Code review is an opportunity to learn

Code review can be an opportunity to sharing knowledge with everyone involved in the process. This is a great opportunity to clarify certain assumptions about the system, expectations, and aspirations, often not written directly in the code.

It is worth using knowledge spillover to team members to avoid the bus factor problem. It can also be a way of synchronizing between teams. By being aware of what is changing in the system, it may be easier to eliminate bugs in future changes. We at least partially know the functionality.

Code review is a way to standardize a project

Another aspect is standardizing the style used in the codebase. Thanks to code review, you can promote one standard style of changes to the entire team. This could be, for example, using the is_ prefixes for functions that have logical values of true | false as output.

An additional effect may be the better readability of the prepared code. Other team members must approve our proposal. It is possible that thanks to this, we will get better readability of the code. Instead of using vague names that are not very descriptive, we may use more precise, domain-specific terms that all reviewers will understand.
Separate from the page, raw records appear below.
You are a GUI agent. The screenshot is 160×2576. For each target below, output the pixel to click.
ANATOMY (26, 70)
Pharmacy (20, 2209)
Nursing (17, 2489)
The fact that someone will read our code is also motivated to use good practices and design patterns. We can avoid unreadable and very difficult to correct code.

Code review is not terrible

Many people are afraid to check someone else’s code because they don’t want to judge others. Remember that code review is not an evaluation or criticism of other people. In this process, we focus on the code, not the people.

Don’t be selfish. Programming is teamwork. Your knowledge and experience can be valuable for the team and the project. Don’t be afraid to share it. Don’t be afraid to participate in the code review process and check someone else’s code. It can also be an opportunity for you to learn something new.

Take care of good quality in your proposal

From the reviewer’s perspective, good code is well-explained code. When submitting changes to be checked, take care of all necessary references to tasks and additional requirements. Also, remember to include a good description and screenshots if they can help in testing.

If you have a set of rules on what to do (TODO list), try to follow them. Minimize the number of unknowns, ambiguities, and magic to make the entire checking process quick and relatively painless. Close the approved change comments. Remember to explain why you are not entering some comments. You can indicate that they are as a separate proposal or maybe not related to the topic. Also, try to clear up the doubts of your reviewers. For them, you become a source of truth on a given topic.

Be a good man

If you check someone else’s code, be nice to them. Use neutral language and phrases “we” instead of “me/you” as this is your joint project.

Don’t be afraid to ask if you don’t understand something. The code may be unclear, or the requirements are not entirely clear. Your question may allow you to spot contradictions between the requirements. If something is really unclear, try discussing it directly with the author instead of creating a discussion under the changes. A face-to-face conversation may take a quarter of an hour, but it will save you two days of hitting the ball and clarifying doubts.

Try to focus on the really important things. Remember to explain in the comment why you are proposing something. This “why” should be based on facts, not your opinion on the subject. Give thanks and praise if something is well prepared.

Remember the most important thing!

Treat others the way you want to be treated.